WORK REQUIRED: Without skipping anything, transcribe the listing that follows.

RECORDS SHOWN:
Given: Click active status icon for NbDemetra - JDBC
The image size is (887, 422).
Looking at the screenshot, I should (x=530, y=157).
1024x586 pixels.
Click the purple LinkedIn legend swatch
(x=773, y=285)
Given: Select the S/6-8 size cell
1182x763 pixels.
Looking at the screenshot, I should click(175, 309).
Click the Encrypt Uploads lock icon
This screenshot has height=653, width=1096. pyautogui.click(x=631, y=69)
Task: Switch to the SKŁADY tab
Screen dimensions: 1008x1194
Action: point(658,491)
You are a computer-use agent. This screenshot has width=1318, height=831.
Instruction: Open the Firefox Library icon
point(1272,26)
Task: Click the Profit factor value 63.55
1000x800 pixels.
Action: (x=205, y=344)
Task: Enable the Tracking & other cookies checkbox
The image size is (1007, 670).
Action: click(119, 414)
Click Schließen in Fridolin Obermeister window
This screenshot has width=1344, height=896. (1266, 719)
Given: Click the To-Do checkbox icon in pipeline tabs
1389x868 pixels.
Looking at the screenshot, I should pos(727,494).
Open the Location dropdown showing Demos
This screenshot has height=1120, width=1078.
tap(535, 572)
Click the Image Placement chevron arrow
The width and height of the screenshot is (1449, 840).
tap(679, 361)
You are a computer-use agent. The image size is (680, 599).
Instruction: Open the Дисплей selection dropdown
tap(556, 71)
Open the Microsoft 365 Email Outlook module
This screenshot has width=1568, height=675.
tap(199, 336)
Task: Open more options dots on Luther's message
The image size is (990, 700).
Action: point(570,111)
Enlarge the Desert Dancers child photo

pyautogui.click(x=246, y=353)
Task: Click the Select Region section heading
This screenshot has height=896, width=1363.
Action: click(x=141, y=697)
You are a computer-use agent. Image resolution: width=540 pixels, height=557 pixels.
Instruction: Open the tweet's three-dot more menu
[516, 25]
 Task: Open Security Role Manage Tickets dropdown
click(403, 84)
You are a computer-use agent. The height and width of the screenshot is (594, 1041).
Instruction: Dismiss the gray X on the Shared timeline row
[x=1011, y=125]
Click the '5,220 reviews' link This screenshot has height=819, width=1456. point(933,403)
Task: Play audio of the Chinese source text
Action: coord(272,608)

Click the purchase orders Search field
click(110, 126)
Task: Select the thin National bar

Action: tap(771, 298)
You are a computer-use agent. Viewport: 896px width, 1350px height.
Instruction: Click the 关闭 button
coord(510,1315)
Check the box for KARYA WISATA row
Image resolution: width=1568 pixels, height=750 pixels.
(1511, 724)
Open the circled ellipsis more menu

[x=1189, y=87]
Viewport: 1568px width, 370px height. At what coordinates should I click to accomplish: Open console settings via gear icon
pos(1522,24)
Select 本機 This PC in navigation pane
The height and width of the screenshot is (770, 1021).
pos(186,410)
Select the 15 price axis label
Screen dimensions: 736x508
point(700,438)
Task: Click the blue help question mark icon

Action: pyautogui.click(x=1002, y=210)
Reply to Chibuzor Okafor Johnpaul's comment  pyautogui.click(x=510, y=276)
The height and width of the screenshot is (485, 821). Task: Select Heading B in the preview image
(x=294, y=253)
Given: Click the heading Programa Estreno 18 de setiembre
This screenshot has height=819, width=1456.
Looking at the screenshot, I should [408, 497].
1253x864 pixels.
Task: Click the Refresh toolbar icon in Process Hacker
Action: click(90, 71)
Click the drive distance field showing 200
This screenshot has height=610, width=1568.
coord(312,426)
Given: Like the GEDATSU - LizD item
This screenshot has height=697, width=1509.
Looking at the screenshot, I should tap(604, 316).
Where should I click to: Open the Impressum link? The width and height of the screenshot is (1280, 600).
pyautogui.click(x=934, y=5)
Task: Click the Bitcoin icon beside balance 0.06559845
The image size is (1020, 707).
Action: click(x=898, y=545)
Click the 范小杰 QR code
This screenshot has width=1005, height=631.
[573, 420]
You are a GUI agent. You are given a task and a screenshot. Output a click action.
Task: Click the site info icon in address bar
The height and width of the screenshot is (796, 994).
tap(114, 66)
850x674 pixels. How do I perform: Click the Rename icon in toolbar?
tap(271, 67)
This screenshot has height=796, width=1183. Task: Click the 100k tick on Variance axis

YOUR RESPONSE:
Given: Click active status icon for NbDemetra - JDBC
The image size is (887, 422).
Looking at the screenshot, I should (x=530, y=157).
1024x586 pixels.
Click the purple LinkedIn legend swatch
(x=773, y=285)
Given: Select the S/6-8 size cell
1182x763 pixels.
Looking at the screenshot, I should click(175, 309).
Click the Encrypt Uploads lock icon
This screenshot has height=653, width=1096. pyautogui.click(x=631, y=69)
Task: Switch to the SKŁADY tab
Screen dimensions: 1008x1194
Action: point(658,491)
You are a computer-use agent. This screenshot has width=1318, height=831.
Instruction: Open the Firefox Library icon
point(1272,26)
Task: Click the Profit factor value 63.55
1000x800 pixels.
Action: (x=205, y=344)
Task: Enable the Tracking & other cookies checkbox
The image size is (1007, 670).
Action: click(119, 414)
Click Schließen in Fridolin Obermeister window
This screenshot has width=1344, height=896. (1266, 719)
Given: Click the To-Do checkbox icon in pipeline tabs
1389x868 pixels.
Looking at the screenshot, I should pos(727,494).
Open the Location dropdown showing Demos
This screenshot has height=1120, width=1078.
tap(535, 572)
Click the Image Placement chevron arrow
The width and height of the screenshot is (1449, 840).
tap(679, 361)
You are a computer-use agent. The image size is (680, 599).
Instruction: Open the Дисплей selection dropdown
tap(556, 71)
Open the Microsoft 365 Email Outlook module
This screenshot has width=1568, height=675.
tap(199, 336)
Task: Open more options dots on Luther's message
The image size is (990, 700).
Action: point(570,111)
Enlarge the Desert Dancers child photo

pyautogui.click(x=246, y=353)
Task: Click the Select Region section heading
This screenshot has height=896, width=1363.
Action: click(x=141, y=697)
You are a computer-use agent. Image resolution: width=540 pixels, height=557 pixels.
Instruction: Open the tweet's three-dot more menu
[516, 25]
 Task: Open Security Role Manage Tickets dropdown
click(403, 84)
You are a computer-use agent. The height and width of the screenshot is (594, 1041).
Instruction: Dismiss the gray X on the Shared timeline row
[x=1011, y=125]
Click the '5,220 reviews' link This screenshot has height=819, width=1456. point(933,403)
Task: Play audio of the Chinese source text
Action: coord(272,608)

Click the purchase orders Search field
click(110, 126)
Task: Select the thin National bar

Action: tap(771, 298)
You are a computer-use agent. Viewport: 896px width, 1350px height.
Instruction: Click the 关闭 button
coord(510,1315)
Check the box for KARYA WISATA row
Image resolution: width=1568 pixels, height=750 pixels.
(1511, 724)
Open the circled ellipsis more menu

[x=1189, y=87]
Viewport: 1568px width, 370px height. At what coordinates should I click to accomplish: Open console settings via gear icon
pos(1522,24)
Select 本機 This PC in navigation pane
The height and width of the screenshot is (770, 1021).
pos(186,410)
Select the 15 price axis label
Screen dimensions: 736x508
point(700,438)
Task: Click the blue help question mark icon

Action: pyautogui.click(x=1002, y=210)
Reply to Chibuzor Okafor Johnpaul's comment  pyautogui.click(x=510, y=276)
The height and width of the screenshot is (485, 821). Task: Select Heading B in the preview image
(x=294, y=253)
Given: Click the heading Programa Estreno 18 de setiembre
This screenshot has height=819, width=1456.
Looking at the screenshot, I should [408, 497].
1253x864 pixels.
Task: Click the Refresh toolbar icon in Process Hacker
Action: click(90, 71)
Click the drive distance field showing 200
This screenshot has height=610, width=1568.
coord(312,426)
Given: Like the GEDATSU - LizD item
This screenshot has height=697, width=1509.
Looking at the screenshot, I should tap(604, 316).
Where should I click to: Open the Impressum link? The width and height of the screenshot is (1280, 600).
pyautogui.click(x=934, y=5)
Task: Click the Bitcoin icon beside balance 0.06559845
The image size is (1020, 707).
Action: click(x=898, y=545)
Click the 范小杰 QR code
This screenshot has width=1005, height=631.
[573, 420]
You are a GUI agent. You are given a task and a screenshot. Output a click action.
Task: Click the site info icon in address bar
The height and width of the screenshot is (796, 994).
tap(114, 66)
850x674 pixels. How do I perform: Click the Rename icon in toolbar?
tap(271, 67)
This screenshot has height=796, width=1183. Task: Click the 100k tick on Variance axis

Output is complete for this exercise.